El Tercer Incidente me ha dejado dudas más permanentes que el Primero o el Segundo. Porque era como una invitación, aunque solo fuese provisional, a la franqueza, y yo la rechacé. (Nada hubiera sido más fácil que una discusión adulta y progre de los otros Incidentes; ni nada, tampoco, más destrempante). Aquí, en cambio, se me brindaba una oportunidad para explicarle a Rachel que la existencia del cuerpo es la única excusa, la única razón posible, para la existencia de la ironía; que hay partes del cuerpo que necesitan del bruñido acero inoxidable y la blanca porcelana del baño tanto como del acolchado y consolador calor del dormitorio: que nadie sabe con qué clase de cuerpo terminará encontrándose, ni qué brotará de él. Basta, por ejemplo, con echarme una ojeada a mí.

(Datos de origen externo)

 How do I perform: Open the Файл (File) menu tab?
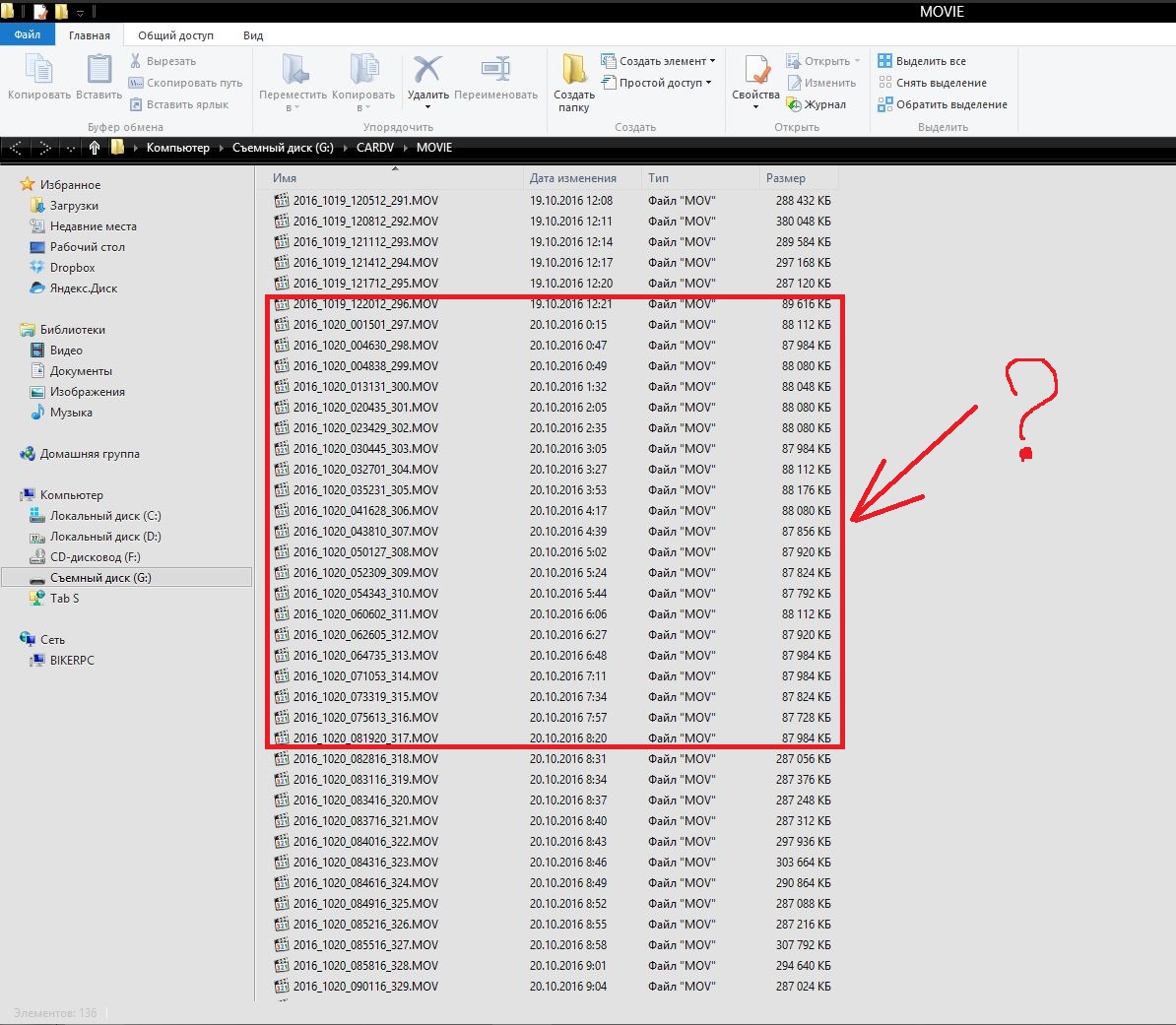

Como en los otros casos, si la personalidad de Rachel hubiera sido más alegre y entusiasta, su invitación hubiera resultado más firme. Pero era terrible ver su patética confusión y aflicción bajo la superficie aparentemente despreocupada, y todavía inmaculada, que me ofrecía. Pienso, de todos modos, que cuando abrí los ojos y me enfrenté al volcán que empezaba a hincharse a pocos centímetros de mis labios, hubiese tenido que decirle: «Buenos días, preciosa». Y al verlo media hora más tarde, empastado de maquillaje, hubiese tenido que exclamar: «¡Caramba! ¡Te ha salido un grano en la nariz!». Y por la noche, cuando Rachel anunció: «La maldición ha caído sobre mí» (citando erróneamente «The Lady of Shalott»), mi respuesta tendría que haber sido: «Sorpresa, sorpresa. Lo llevas escrito en cursiva en la punta de la nariz».